Look below for the line holding "Instruction: Click the Profil" and the line holding "Click Search for". Transcribe exactly those lines and all lines between them, nothing more.

Supplied records:
= Beginning of Section =

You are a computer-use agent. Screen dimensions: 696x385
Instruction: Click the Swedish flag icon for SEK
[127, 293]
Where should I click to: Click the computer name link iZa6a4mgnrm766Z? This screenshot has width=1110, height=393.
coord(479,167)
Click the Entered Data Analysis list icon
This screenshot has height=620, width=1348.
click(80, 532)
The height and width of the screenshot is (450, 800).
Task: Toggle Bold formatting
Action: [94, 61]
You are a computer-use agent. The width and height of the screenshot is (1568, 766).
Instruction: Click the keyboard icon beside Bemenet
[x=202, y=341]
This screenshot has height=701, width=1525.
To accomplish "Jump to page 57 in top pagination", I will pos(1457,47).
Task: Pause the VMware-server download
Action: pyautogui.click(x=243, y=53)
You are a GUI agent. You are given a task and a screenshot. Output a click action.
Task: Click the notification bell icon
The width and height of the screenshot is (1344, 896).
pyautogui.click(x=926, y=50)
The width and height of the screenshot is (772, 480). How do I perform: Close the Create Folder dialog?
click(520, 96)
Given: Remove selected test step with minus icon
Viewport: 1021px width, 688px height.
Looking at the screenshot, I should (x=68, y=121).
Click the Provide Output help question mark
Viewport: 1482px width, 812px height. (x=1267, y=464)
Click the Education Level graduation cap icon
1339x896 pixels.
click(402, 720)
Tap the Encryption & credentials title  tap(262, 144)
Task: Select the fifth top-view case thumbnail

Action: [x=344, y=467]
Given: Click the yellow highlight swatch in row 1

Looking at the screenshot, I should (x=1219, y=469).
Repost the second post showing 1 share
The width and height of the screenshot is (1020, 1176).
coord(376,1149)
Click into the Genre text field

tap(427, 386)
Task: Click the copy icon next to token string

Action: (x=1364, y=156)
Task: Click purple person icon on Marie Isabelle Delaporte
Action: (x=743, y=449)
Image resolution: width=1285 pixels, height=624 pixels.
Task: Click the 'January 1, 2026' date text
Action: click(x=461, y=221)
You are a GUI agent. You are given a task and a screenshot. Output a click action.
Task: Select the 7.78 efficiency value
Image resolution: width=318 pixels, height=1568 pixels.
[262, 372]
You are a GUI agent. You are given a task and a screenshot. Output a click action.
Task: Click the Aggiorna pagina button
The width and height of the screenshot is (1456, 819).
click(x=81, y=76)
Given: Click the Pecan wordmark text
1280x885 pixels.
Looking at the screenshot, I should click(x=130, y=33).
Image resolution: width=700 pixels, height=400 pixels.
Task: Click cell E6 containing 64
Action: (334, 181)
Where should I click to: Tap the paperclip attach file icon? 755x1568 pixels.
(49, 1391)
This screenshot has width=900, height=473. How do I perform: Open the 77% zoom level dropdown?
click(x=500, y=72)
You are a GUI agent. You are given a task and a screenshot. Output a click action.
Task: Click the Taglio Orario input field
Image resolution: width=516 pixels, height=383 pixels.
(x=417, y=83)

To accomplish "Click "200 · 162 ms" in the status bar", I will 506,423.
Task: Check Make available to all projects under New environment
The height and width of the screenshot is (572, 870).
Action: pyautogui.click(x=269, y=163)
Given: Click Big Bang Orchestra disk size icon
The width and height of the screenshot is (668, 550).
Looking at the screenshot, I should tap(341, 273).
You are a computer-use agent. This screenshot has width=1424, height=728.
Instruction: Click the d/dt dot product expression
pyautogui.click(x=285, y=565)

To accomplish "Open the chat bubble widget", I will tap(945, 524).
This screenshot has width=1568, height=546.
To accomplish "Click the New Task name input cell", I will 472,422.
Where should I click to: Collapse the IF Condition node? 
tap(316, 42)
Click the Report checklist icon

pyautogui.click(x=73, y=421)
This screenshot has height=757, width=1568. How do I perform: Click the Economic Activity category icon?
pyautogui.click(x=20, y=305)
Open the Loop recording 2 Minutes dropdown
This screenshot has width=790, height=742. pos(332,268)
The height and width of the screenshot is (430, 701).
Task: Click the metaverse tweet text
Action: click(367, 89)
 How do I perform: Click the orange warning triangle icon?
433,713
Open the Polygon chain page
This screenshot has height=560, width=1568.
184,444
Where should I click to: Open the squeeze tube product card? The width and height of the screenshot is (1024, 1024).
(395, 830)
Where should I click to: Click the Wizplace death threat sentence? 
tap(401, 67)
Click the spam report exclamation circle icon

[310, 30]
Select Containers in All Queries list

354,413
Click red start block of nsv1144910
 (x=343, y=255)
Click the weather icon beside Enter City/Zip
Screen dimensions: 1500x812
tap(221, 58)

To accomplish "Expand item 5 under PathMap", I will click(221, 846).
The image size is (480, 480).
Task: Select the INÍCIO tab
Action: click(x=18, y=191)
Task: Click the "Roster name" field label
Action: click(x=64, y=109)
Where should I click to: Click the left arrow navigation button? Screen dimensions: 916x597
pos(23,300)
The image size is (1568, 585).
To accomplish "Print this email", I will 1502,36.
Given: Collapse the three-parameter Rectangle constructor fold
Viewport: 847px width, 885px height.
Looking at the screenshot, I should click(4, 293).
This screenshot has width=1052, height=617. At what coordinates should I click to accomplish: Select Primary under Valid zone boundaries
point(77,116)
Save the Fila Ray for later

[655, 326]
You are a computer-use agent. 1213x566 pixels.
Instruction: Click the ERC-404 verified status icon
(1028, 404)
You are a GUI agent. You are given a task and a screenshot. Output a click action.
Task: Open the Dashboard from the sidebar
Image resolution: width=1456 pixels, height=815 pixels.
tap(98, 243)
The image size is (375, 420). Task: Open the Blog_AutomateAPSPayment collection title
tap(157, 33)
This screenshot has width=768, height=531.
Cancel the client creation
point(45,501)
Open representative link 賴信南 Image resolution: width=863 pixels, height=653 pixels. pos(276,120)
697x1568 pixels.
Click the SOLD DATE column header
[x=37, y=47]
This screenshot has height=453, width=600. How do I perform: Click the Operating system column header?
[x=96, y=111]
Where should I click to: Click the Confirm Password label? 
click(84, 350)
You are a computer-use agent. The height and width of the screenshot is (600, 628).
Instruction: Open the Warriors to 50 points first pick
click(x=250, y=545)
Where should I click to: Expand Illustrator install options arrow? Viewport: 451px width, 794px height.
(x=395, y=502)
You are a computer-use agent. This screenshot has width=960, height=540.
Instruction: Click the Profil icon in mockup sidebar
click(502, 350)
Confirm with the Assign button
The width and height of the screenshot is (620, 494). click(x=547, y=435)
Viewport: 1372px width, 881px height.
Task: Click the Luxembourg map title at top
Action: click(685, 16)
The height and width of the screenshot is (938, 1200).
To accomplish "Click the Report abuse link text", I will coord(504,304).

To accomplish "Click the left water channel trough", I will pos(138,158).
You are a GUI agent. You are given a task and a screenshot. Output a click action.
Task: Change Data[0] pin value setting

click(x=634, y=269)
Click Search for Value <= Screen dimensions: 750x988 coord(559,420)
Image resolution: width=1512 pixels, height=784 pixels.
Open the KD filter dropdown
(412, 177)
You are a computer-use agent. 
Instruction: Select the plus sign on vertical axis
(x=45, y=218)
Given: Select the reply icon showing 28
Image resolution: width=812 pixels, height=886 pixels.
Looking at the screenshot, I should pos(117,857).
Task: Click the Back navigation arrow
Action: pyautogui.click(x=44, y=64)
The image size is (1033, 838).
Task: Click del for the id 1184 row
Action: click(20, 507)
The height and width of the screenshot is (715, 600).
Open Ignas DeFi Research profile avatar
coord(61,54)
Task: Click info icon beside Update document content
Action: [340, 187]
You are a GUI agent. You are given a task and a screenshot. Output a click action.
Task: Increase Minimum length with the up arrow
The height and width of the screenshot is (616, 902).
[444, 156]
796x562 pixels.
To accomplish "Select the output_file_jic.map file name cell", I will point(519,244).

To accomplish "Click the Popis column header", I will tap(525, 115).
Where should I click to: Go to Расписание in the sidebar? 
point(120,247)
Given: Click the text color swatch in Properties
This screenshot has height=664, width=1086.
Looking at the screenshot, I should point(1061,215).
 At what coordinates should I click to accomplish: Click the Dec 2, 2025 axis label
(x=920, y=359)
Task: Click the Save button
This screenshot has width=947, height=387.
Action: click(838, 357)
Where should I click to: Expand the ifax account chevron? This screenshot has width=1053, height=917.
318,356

= End of Section =

Answer space:
Instruction: Click the Profil icon in mockup sidebar
click(502, 350)
Confirm with the Assign button
The width and height of the screenshot is (620, 494). click(x=547, y=435)
Viewport: 1372px width, 881px height.
Task: Click the Luxembourg map title at top
Action: click(685, 16)
The height and width of the screenshot is (938, 1200).
To accomplish "Click the Report abuse link text", I will coord(504,304).

To accomplish "Click the left water channel trough", I will pos(138,158).
You are a GUI agent. You are given a task and a screenshot. Output a click action.
Task: Change Data[0] pin value setting

click(x=634, y=269)
Click Search for Value <= Screen dimensions: 750x988 coord(559,420)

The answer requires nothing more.